EXERCISE GOAL:
Pull out every line of the data below that contains the string "point" and copy each one.

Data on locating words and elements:
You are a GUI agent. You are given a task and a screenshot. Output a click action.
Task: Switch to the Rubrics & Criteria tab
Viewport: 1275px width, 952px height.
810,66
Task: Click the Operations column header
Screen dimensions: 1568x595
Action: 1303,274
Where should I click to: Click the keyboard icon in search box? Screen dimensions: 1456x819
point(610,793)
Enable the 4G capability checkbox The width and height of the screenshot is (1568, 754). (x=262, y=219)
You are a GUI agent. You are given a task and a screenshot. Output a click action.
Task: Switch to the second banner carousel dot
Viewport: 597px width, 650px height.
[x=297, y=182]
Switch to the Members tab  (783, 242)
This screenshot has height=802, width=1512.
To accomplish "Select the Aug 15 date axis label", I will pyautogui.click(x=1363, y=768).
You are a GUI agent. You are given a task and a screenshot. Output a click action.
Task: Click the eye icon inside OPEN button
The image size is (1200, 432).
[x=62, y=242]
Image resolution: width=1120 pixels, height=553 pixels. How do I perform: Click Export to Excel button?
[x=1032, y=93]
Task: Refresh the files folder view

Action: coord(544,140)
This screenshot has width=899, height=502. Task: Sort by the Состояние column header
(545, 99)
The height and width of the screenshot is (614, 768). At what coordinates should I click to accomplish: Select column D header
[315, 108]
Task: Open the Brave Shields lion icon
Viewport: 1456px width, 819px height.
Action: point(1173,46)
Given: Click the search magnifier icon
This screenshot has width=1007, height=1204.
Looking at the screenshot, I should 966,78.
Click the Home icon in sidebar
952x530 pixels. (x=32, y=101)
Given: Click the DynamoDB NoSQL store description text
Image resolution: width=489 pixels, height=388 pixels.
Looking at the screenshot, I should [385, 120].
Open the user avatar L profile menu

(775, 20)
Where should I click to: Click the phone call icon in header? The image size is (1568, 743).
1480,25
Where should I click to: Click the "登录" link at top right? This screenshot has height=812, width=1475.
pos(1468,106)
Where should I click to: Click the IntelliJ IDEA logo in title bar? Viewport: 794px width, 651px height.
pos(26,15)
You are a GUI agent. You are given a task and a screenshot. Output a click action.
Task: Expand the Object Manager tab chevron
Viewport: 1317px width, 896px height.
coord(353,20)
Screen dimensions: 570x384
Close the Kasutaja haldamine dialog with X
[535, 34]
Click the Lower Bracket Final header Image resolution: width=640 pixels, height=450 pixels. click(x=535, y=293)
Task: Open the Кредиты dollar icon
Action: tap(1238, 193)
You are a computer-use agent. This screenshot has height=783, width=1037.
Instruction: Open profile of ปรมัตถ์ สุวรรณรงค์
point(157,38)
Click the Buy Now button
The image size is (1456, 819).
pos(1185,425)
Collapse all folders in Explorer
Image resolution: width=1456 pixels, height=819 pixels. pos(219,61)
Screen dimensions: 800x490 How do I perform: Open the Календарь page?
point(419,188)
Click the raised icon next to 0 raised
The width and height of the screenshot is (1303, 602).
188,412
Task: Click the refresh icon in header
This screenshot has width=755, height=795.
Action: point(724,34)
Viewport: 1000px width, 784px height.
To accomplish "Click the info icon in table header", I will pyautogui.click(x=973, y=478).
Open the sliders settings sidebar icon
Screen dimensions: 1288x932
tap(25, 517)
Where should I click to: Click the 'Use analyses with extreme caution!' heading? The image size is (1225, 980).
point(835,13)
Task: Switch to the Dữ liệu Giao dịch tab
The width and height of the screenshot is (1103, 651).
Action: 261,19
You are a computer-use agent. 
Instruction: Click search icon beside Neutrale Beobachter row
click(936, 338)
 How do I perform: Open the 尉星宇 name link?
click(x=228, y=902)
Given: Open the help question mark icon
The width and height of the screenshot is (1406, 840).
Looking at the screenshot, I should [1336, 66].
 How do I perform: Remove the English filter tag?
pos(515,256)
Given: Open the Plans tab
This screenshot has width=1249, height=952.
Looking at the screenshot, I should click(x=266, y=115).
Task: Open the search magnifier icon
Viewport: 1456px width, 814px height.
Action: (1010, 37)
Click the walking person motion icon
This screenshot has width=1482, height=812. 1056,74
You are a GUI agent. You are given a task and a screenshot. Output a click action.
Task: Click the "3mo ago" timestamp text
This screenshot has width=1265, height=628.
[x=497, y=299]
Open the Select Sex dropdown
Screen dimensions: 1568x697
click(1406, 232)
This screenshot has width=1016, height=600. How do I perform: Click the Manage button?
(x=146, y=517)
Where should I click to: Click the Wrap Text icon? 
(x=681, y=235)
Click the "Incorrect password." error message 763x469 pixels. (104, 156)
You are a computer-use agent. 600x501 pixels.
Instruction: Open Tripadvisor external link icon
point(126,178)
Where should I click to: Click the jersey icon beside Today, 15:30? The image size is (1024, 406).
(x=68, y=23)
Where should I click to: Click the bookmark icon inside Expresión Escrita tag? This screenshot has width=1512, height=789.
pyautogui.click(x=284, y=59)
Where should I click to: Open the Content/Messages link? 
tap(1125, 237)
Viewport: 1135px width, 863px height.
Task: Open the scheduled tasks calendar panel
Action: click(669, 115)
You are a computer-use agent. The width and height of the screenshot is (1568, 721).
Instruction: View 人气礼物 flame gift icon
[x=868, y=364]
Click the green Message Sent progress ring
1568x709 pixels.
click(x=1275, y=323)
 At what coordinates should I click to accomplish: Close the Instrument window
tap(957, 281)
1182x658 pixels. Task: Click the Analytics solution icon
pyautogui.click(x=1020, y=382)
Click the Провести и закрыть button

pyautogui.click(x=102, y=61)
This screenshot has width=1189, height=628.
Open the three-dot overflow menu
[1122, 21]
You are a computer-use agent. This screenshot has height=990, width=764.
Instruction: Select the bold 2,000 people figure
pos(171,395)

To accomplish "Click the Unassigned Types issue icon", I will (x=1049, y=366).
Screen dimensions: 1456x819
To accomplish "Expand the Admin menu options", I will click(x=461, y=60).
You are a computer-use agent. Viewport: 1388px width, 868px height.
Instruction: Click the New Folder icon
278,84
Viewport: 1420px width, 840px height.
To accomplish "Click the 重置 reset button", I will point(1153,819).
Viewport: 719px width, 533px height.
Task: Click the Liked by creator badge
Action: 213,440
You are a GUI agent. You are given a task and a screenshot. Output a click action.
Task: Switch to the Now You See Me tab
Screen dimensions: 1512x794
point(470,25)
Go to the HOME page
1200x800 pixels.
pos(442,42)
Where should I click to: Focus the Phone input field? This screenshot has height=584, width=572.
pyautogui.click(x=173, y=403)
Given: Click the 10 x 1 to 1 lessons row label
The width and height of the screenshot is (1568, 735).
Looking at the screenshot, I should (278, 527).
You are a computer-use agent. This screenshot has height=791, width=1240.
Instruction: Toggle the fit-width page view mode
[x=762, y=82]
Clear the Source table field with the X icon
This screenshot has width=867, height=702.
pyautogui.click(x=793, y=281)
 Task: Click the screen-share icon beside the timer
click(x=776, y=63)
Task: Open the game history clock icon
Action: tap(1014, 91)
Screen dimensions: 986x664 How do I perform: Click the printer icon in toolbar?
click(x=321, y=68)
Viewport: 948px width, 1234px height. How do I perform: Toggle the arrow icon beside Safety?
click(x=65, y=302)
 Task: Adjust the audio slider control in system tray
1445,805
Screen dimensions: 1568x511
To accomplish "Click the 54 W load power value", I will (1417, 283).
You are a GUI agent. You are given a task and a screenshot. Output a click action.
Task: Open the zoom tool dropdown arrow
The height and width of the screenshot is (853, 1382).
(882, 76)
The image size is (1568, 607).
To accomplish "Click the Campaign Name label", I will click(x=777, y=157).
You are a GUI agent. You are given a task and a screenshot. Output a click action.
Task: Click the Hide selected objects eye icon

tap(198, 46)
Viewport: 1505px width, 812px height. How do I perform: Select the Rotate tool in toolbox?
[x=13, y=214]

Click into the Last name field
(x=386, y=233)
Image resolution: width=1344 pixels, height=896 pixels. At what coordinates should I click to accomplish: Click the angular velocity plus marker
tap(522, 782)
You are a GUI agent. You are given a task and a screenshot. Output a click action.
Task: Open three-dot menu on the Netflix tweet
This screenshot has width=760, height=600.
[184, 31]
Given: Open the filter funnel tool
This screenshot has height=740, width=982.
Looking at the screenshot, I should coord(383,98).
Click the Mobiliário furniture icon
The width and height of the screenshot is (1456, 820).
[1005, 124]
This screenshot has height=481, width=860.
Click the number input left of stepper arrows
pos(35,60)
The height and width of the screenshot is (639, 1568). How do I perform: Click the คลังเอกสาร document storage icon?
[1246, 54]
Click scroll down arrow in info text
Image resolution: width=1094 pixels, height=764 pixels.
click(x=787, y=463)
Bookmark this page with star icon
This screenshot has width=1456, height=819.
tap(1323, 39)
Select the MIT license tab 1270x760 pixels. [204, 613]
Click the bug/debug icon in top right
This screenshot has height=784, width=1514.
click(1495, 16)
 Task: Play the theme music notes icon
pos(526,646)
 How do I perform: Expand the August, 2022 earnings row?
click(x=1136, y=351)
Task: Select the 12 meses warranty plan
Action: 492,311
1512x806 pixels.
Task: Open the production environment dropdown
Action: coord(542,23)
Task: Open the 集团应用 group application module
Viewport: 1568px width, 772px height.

ANSWER TO THIS EXERCISE:
point(610,793)
Action: point(1173,46)
point(157,38)
point(419,188)
Action: point(724,34)
point(835,13)
point(126,178)
To accomplish "Click the 重置 reset button", I will point(1153,819).
point(470,25)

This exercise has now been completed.